The variable double-click-fuzz specifies how much the mouse can move between clicks still allow them to be grouped as a multiple click. Its value is in units of pixels on windowed displays and in units of 1/8 of a character cell on text-mode terminals; the default is 3.
The symbols for mouse events also indicate the status of the modifier keys, with the usual prefixes C-, M-, H-, s-, A- and S-. These always precede double- or triple-, which always precede drag- or down-.
A frame includes areas that don't show text from the buffer, such as the mode line and the scroll bar. You can tell whether a mouse button comes from a special area of the screen by means of dummy "prefix keys." For example, if you click the mouse in the mode line, you get the prefix key mode-line before the ordinary mouse-button symbol. Thus, here is how to define the command for clicking the first button in a mode line to run scroll-up:
(global-set-key [mode-line mouse-1] 'scroll-up)
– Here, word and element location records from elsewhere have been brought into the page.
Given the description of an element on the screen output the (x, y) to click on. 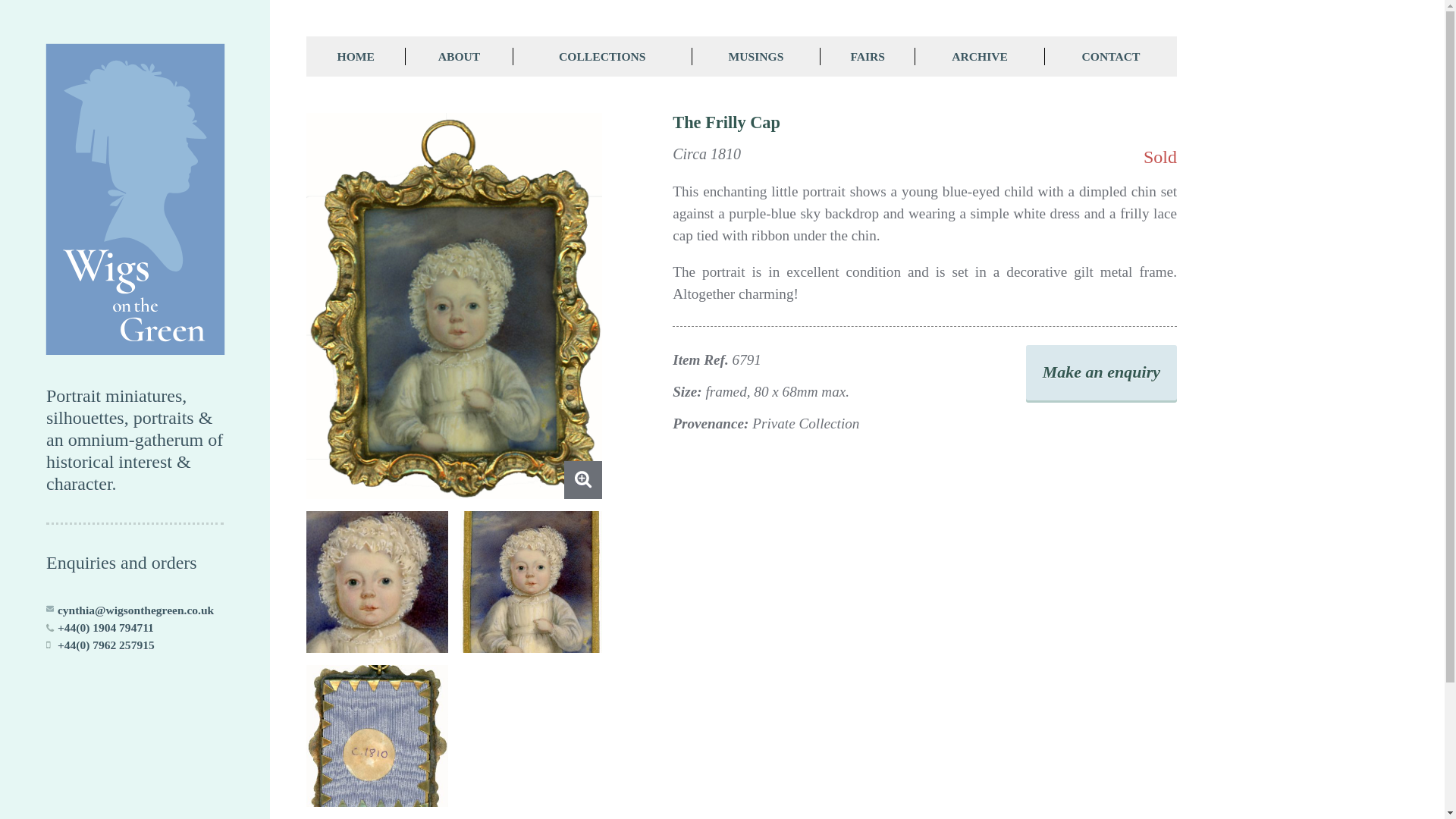
HOME (355, 56)
CONTACT (1110, 56)
ARCHIVE (980, 56)
FAIRS (868, 56)
Make an enquiry (1101, 372)
MUSINGS (757, 56)
ABOUT (459, 56)
COLLECTIONS (603, 56)
Given the description of an element on the screen output the (x, y) to click on. 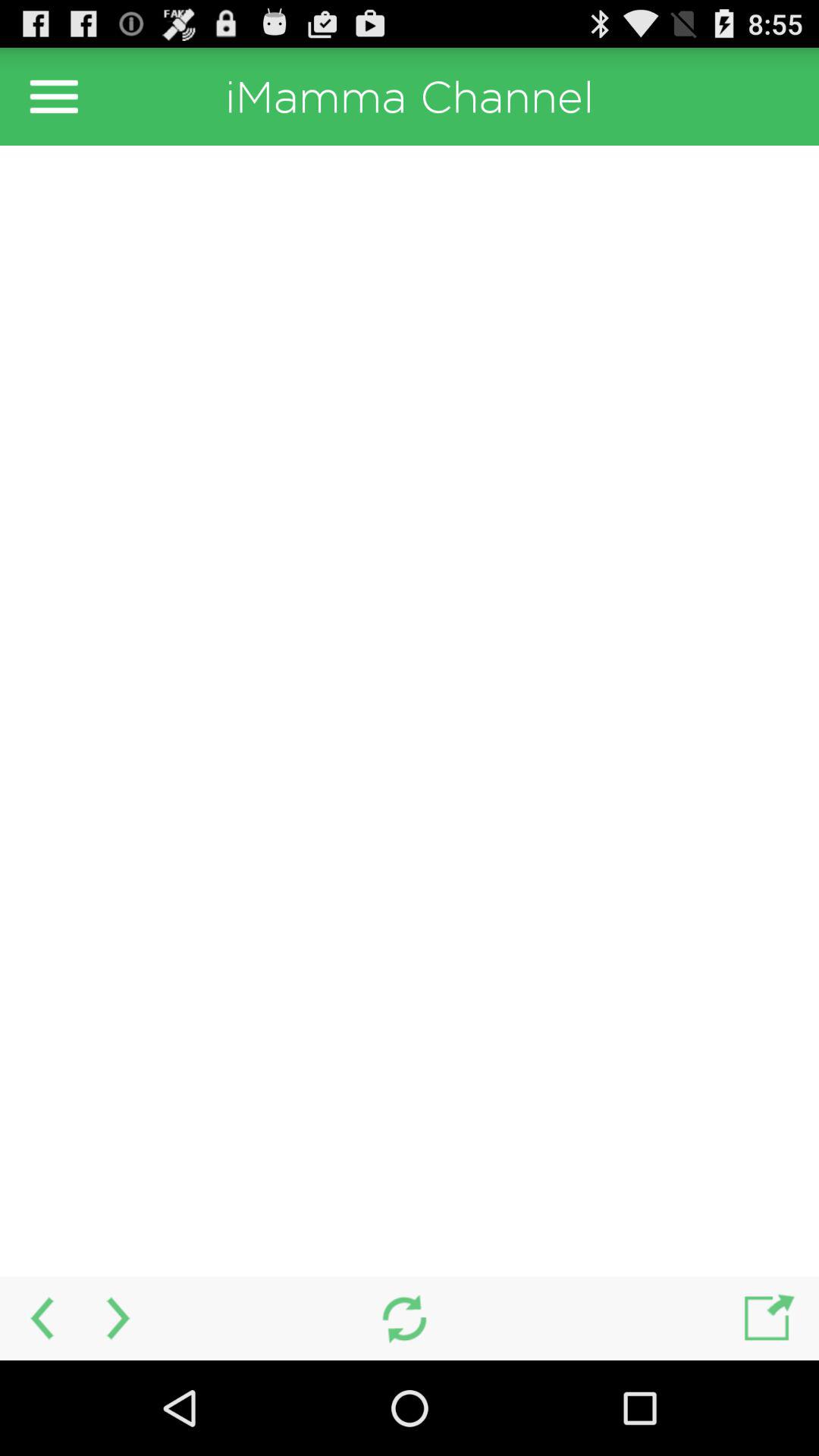
open menu (53, 96)
Given the description of an element on the screen output the (x, y) to click on. 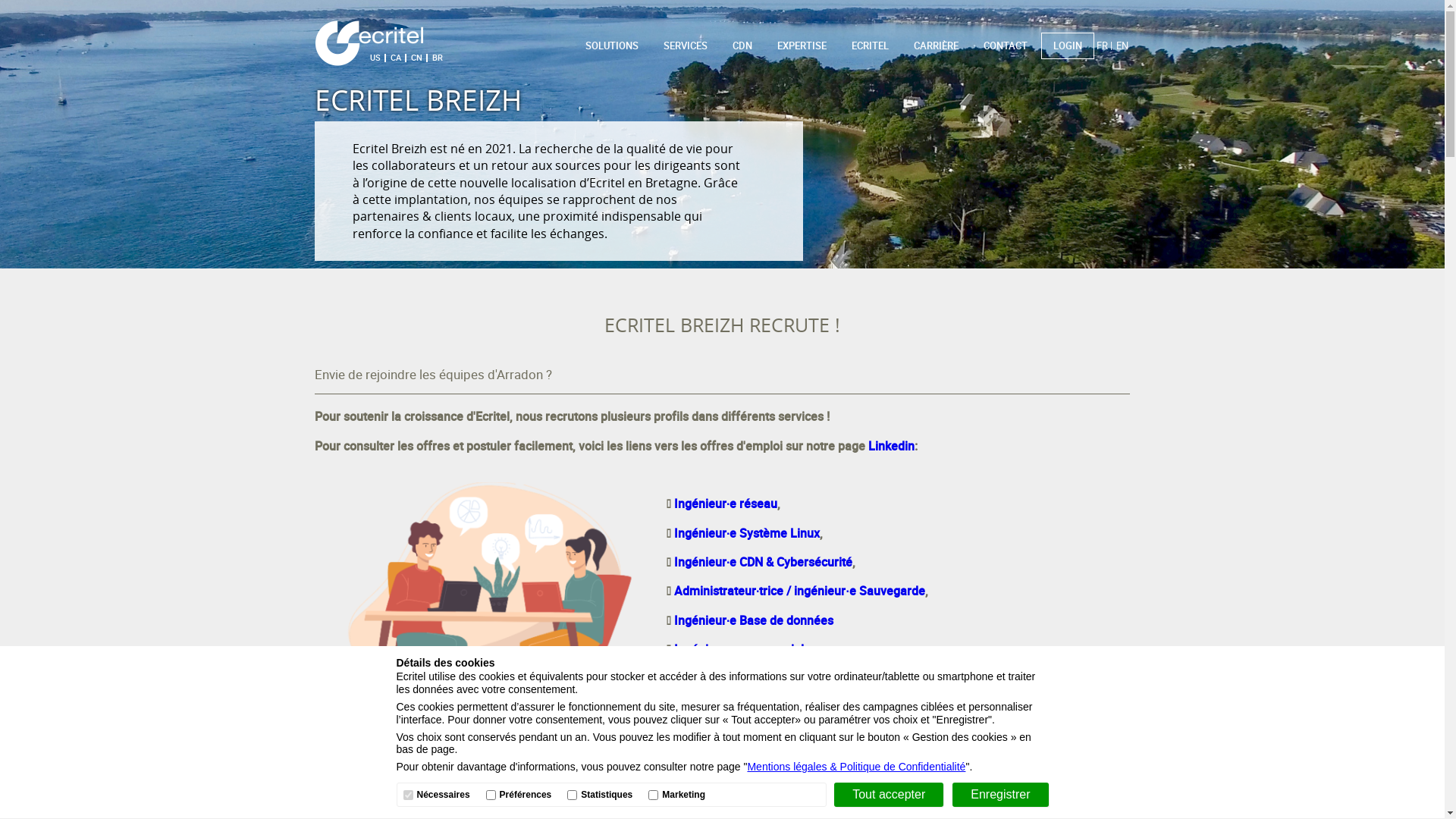
ECRITEL Element type: text (870, 45)
CA Element type: text (395, 57)
CONTACT Element type: text (1005, 45)
LOGIN Element type: text (1067, 45)
EN Element type: text (1121, 45)
Linkedin Element type: text (891, 445)
US Element type: text (375, 57)
Enregistrer Element type: text (1000, 794)
Tout accepter Element type: text (888, 794)
SOLUTIONS Element type: text (611, 45)
CDN Element type: text (742, 45)
CN Element type: text (416, 57)
BR Element type: text (437, 57)
SERVICES Element type: text (685, 45)
job2023@ecritel.net Element type: text (797, 781)
EXPERTISE Element type: text (801, 45)
Given the description of an element on the screen output the (x, y) to click on. 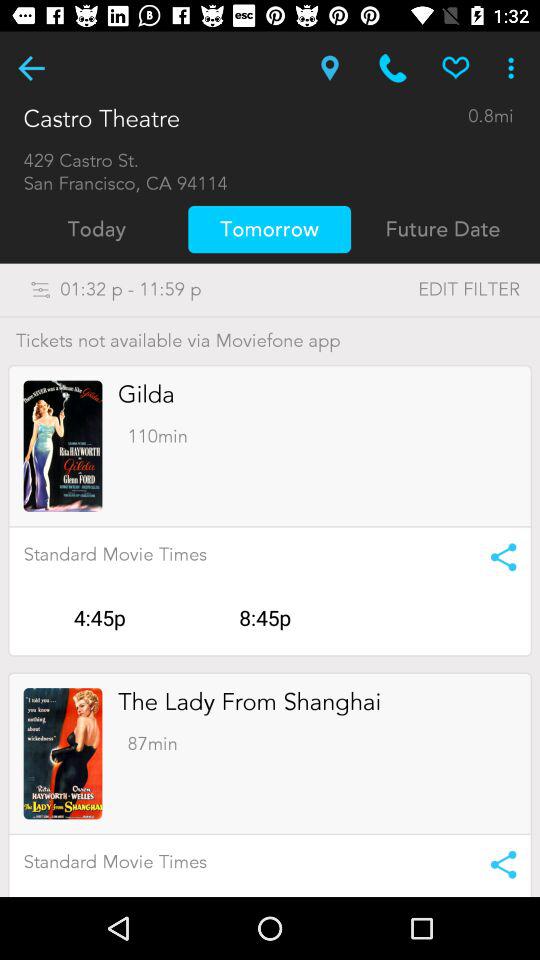
share the movie (496, 557)
Given the description of an element on the screen output the (x, y) to click on. 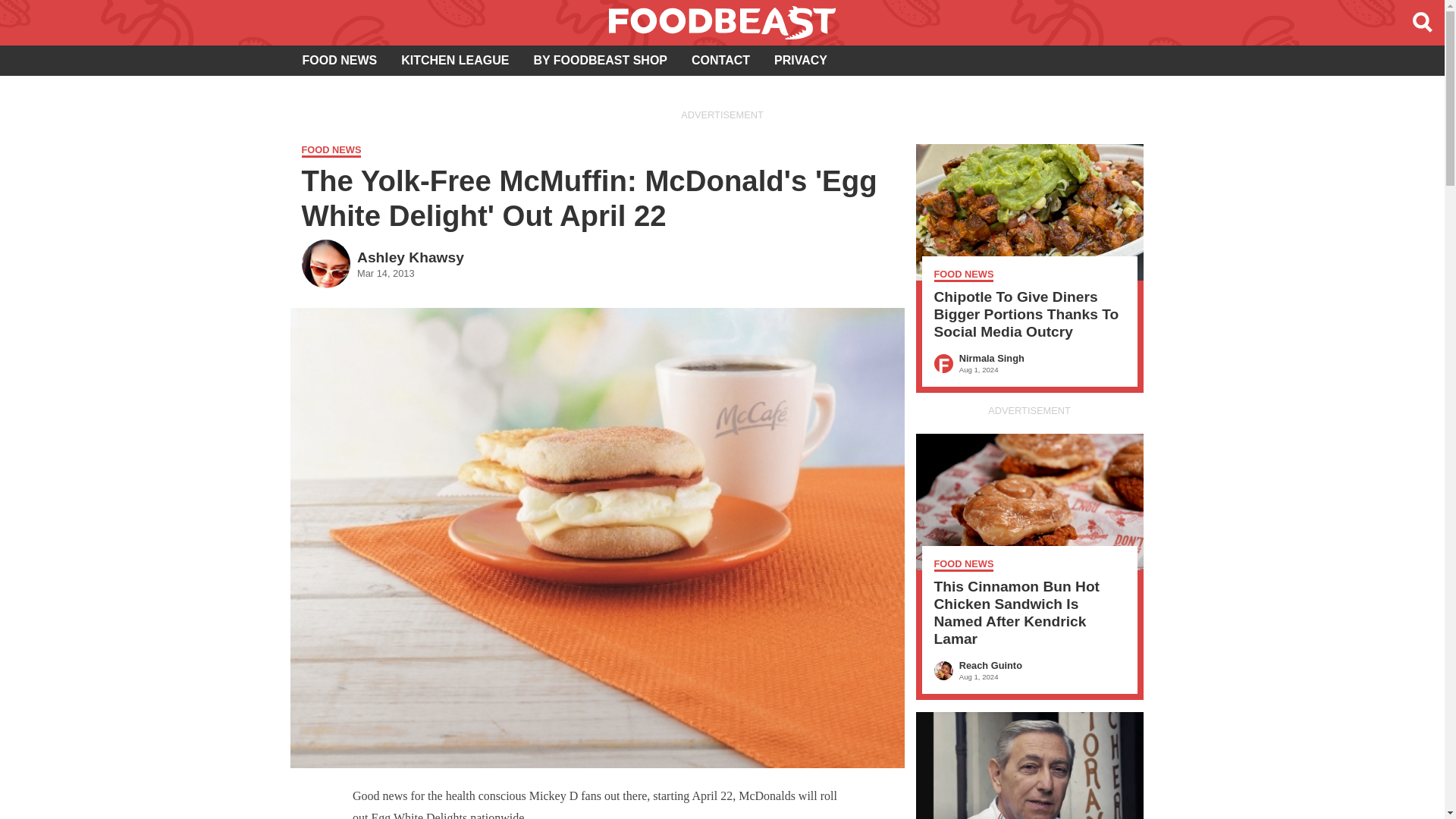
FOOD NEWS (382, 262)
KITCHEN LEAGUE (338, 60)
CONTACT (454, 60)
BY FOODBEAST SHOP (720, 60)
PRIVACY (600, 60)
GET FOOD NEWS (800, 60)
Here is the complete list of these dummy prefix keys and their meanings:
- mode-line
The mouse was in the mode line of a window. - vertical-line
The mouse was in the vertical line separating side-by-side windows. (If you use scroll bars, they appear in place of these vertical lines.) - vertical-scroll-bar
The mouse was in a vertical scroll bar. (This is the only kind of scroll bar Emacs currently supports.)
You can put more than one mouse button in a key sequence, but it isn't usual to do so.